# AIM OF THE TASK
Change every "Instruction" in the items below to "Goal" and write the items out again, leaving everything else unchanged.

****************

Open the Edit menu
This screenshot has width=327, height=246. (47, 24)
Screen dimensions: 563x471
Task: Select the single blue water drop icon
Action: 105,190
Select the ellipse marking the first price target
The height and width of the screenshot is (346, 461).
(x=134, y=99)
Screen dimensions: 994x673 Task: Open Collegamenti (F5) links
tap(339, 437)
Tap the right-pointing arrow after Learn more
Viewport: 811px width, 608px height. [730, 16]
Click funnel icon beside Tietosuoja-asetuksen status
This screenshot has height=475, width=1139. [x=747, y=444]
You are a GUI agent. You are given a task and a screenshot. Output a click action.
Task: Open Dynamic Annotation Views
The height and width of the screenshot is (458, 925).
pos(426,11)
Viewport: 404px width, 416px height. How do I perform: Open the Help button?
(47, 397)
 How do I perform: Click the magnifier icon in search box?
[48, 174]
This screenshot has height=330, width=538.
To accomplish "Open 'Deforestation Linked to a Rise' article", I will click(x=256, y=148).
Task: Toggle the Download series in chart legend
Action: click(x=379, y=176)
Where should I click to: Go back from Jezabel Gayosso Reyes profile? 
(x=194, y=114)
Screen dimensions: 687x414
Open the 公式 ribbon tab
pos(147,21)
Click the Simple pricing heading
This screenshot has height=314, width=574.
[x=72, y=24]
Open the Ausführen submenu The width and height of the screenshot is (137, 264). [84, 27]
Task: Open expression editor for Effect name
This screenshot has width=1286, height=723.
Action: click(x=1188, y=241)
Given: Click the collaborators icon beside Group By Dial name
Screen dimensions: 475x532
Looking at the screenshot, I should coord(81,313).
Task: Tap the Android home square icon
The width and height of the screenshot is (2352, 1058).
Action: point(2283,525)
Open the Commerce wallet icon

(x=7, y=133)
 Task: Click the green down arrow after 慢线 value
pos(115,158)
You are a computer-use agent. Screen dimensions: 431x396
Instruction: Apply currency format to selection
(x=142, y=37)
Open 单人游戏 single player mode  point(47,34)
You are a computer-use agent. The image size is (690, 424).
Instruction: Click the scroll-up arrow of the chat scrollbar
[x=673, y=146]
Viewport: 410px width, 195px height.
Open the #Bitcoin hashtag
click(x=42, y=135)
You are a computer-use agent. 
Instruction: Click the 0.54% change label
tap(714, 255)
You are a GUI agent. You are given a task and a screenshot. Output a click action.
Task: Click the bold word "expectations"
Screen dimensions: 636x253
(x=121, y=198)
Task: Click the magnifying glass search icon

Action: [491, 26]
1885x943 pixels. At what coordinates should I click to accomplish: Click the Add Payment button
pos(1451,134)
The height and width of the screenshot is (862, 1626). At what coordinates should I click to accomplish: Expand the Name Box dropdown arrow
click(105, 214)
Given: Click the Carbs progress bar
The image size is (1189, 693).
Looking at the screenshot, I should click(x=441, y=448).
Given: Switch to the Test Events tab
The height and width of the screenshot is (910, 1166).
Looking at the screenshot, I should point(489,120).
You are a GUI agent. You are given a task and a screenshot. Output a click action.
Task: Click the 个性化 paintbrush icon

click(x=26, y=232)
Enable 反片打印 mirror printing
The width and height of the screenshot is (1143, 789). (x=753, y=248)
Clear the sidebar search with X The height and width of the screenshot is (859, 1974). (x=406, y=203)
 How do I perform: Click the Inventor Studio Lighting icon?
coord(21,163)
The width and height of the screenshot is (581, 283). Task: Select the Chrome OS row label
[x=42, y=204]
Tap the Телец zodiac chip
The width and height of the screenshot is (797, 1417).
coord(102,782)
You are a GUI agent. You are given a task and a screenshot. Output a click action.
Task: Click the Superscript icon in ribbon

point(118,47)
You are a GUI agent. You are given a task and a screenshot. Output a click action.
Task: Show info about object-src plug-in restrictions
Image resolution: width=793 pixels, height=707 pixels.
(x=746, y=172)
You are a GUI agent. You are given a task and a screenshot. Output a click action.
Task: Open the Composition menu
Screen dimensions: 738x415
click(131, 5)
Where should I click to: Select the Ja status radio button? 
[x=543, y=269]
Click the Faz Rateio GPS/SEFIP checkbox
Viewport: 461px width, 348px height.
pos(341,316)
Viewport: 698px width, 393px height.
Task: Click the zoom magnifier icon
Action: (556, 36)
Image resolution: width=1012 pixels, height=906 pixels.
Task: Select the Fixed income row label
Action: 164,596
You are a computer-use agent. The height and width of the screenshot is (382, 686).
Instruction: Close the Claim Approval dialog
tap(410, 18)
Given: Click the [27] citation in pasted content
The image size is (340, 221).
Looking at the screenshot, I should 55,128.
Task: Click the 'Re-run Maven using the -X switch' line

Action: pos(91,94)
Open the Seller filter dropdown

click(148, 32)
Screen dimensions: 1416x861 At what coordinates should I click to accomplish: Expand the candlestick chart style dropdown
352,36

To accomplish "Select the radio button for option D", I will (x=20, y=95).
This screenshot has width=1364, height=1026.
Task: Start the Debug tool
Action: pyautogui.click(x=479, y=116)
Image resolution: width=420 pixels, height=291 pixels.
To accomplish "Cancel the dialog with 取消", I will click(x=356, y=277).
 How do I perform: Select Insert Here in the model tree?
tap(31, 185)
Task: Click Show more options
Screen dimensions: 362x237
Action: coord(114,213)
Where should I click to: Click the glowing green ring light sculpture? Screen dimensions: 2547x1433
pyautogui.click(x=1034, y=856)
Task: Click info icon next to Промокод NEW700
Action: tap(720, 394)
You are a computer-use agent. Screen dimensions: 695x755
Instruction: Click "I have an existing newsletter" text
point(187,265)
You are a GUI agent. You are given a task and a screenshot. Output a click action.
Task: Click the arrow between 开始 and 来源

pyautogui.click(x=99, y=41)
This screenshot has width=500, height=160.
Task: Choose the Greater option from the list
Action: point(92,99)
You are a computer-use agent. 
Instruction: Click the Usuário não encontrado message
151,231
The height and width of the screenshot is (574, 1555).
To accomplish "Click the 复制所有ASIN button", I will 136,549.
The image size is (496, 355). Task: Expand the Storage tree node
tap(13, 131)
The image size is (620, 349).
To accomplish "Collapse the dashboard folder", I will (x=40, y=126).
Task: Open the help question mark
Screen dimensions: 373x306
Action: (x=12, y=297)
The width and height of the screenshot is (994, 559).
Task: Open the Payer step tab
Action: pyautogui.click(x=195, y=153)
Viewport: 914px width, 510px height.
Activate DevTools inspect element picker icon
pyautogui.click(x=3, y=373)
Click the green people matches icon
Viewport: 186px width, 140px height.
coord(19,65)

****************

# COMPLETE OUTPUT
Open the Edit menu
This screenshot has width=327, height=246. (47, 24)
Screen dimensions: 563x471
Task: Select the single blue water drop icon
Action: 105,190
Select the ellipse marking the first price target
The height and width of the screenshot is (346, 461).
(x=134, y=99)
Screen dimensions: 994x673 Task: Open Collegamenti (F5) links
tap(339, 437)
Tap the right-pointing arrow after Learn more
Viewport: 811px width, 608px height. [730, 16]
Click funnel icon beside Tietosuoja-asetuksen status
This screenshot has height=475, width=1139. [x=747, y=444]
You are a GUI agent. You are given a task and a screenshot. Output a click action.
Task: Open Dynamic Annotation Views
The height and width of the screenshot is (458, 925).
pos(426,11)
Viewport: 404px width, 416px height. How do I perform: Open the Help button?
(47, 397)
 How do I perform: Click the magnifier icon in search box?
[48, 174]
This screenshot has height=330, width=538.
To accomplish "Open 'Deforestation Linked to a Rise' article", I will click(x=256, y=148).
Task: Toggle the Download series in chart legend
Action: click(x=379, y=176)
Where should I click to: Go back from Jezabel Gayosso Reyes profile? 
(x=194, y=114)
Screen dimensions: 687x414
Open the 公式 ribbon tab
pos(147,21)
Click the Simple pricing heading
This screenshot has height=314, width=574.
[x=72, y=24]
Open the Ausführen submenu The width and height of the screenshot is (137, 264). [84, 27]
Task: Open expression editor for Effect name
This screenshot has width=1286, height=723.
Action: click(x=1188, y=241)
Given: Click the collaborators icon beside Group By Dial name
Screen dimensions: 475x532
Looking at the screenshot, I should coord(81,313).
Task: Tap the Android home square icon
The width and height of the screenshot is (2352, 1058).
Action: point(2283,525)
Open the Commerce wallet icon

(x=7, y=133)
 Task: Click the green down arrow after 慢线 value
pos(115,158)
You are a computer-use agent. Screen dimensions: 431x396
Goal: Apply currency format to selection
(x=142, y=37)
Open 单人游戏 single player mode  point(47,34)
You are a computer-use agent. The image size is (690, 424).
Goal: Click the scroll-up arrow of the chat scrollbar
[x=673, y=146]
Viewport: 410px width, 195px height.
Open the #Bitcoin hashtag
click(x=42, y=135)
You are a computer-use agent. 
Goal: Click the 0.54% change label
tap(714, 255)
You are a GUI agent. You are given a task and a screenshot. Output a click action.
Task: Click the bold word "expectations"
Screen dimensions: 636x253
(x=121, y=198)
Task: Click the magnifying glass search icon

Action: [491, 26]
1885x943 pixels. At what coordinates should I click to accomplish: Click the Add Payment button
pos(1451,134)
The height and width of the screenshot is (862, 1626). At what coordinates should I click to accomplish: Expand the Name Box dropdown arrow
click(105, 214)
Given: Click the Carbs progress bar
The image size is (1189, 693).
Looking at the screenshot, I should click(x=441, y=448).
Given: Switch to the Test Events tab
The height and width of the screenshot is (910, 1166).
Looking at the screenshot, I should point(489,120).
You are a GUI agent. You are given a task and a screenshot. Output a click action.
Task: Click the 个性化 paintbrush icon

click(x=26, y=232)
Enable 反片打印 mirror printing
The width and height of the screenshot is (1143, 789). (x=753, y=248)
Clear the sidebar search with X The height and width of the screenshot is (859, 1974). (x=406, y=203)
 How do I perform: Click the Inventor Studio Lighting icon?
coord(21,163)
The width and height of the screenshot is (581, 283). Task: Select the Chrome OS row label
[x=42, y=204]
Tap the Телец zodiac chip
The width and height of the screenshot is (797, 1417).
coord(102,782)
You are a GUI agent. You are given a task and a screenshot. Output a click action.
Task: Click the Superscript icon in ribbon

point(118,47)
You are a GUI agent. You are given a task and a screenshot. Output a click action.
Task: Show info about object-src plug-in restrictions
Image resolution: width=793 pixels, height=707 pixels.
(x=746, y=172)
You are a GUI agent. You are given a task and a screenshot. Output a click action.
Task: Open the Composition menu
Screen dimensions: 738x415
click(131, 5)
Where should I click to: Select the Ja status radio button? 
[x=543, y=269]
Click the Faz Rateio GPS/SEFIP checkbox
Viewport: 461px width, 348px height.
pos(341,316)
Viewport: 698px width, 393px height.
Task: Click the zoom magnifier icon
Action: (556, 36)
Image resolution: width=1012 pixels, height=906 pixels.
Task: Select the Fixed income row label
Action: 164,596
You are a computer-use agent. The height and width of the screenshot is (382, 686).
Goal: Close the Claim Approval dialog
tap(410, 18)
Given: Click the [27] citation in pasted content
The image size is (340, 221).
Looking at the screenshot, I should 55,128.
Task: Click the 'Re-run Maven using the -X switch' line

Action: pos(91,94)
Open the Seller filter dropdown

click(148, 32)
Screen dimensions: 1416x861 At what coordinates should I click to accomplish: Expand the candlestick chart style dropdown
352,36

To accomplish "Select the radio button for option D", I will (x=20, y=95).
This screenshot has width=1364, height=1026.
Task: Start the Debug tool
Action: pyautogui.click(x=479, y=116)
Image resolution: width=420 pixels, height=291 pixels.
To accomplish "Cancel the dialog with 取消", I will click(x=356, y=277).
 How do I perform: Select Insert Here in the model tree?
tap(31, 185)
Task: Click Show more options
Screen dimensions: 362x237
Action: coord(114,213)
Where should I click to: Click the glowing green ring light sculpture? Screen dimensions: 2547x1433
pyautogui.click(x=1034, y=856)
Task: Click info icon next to Промокод NEW700
Action: tap(720, 394)
You are a computer-use agent. Screen dimensions: 695x755
Goal: Click "I have an existing newsletter" text
point(187,265)
You are a GUI agent. You are given a task and a screenshot. Output a click action.
Task: Click the arrow between 开始 and 来源

pyautogui.click(x=99, y=41)
This screenshot has width=500, height=160.
Task: Choose the Greater option from the list
Action: point(92,99)
You are a computer-use agent. 
Goal: Click the Usuário não encontrado message
151,231
The height and width of the screenshot is (574, 1555).
To accomplish "Click the 复制所有ASIN button", I will 136,549.
The image size is (496, 355). Task: Expand the Storage tree node
tap(13, 131)
The image size is (620, 349).
To accomplish "Collapse the dashboard folder", I will (x=40, y=126).
Task: Open the help question mark
Screen dimensions: 373x306
Action: (x=12, y=297)
The width and height of the screenshot is (994, 559).
Task: Open the Payer step tab
Action: pyautogui.click(x=195, y=153)
Viewport: 914px width, 510px height.
Activate DevTools inspect element picker icon
pyautogui.click(x=3, y=373)
Click the green people matches icon
Viewport: 186px width, 140px height.
coord(19,65)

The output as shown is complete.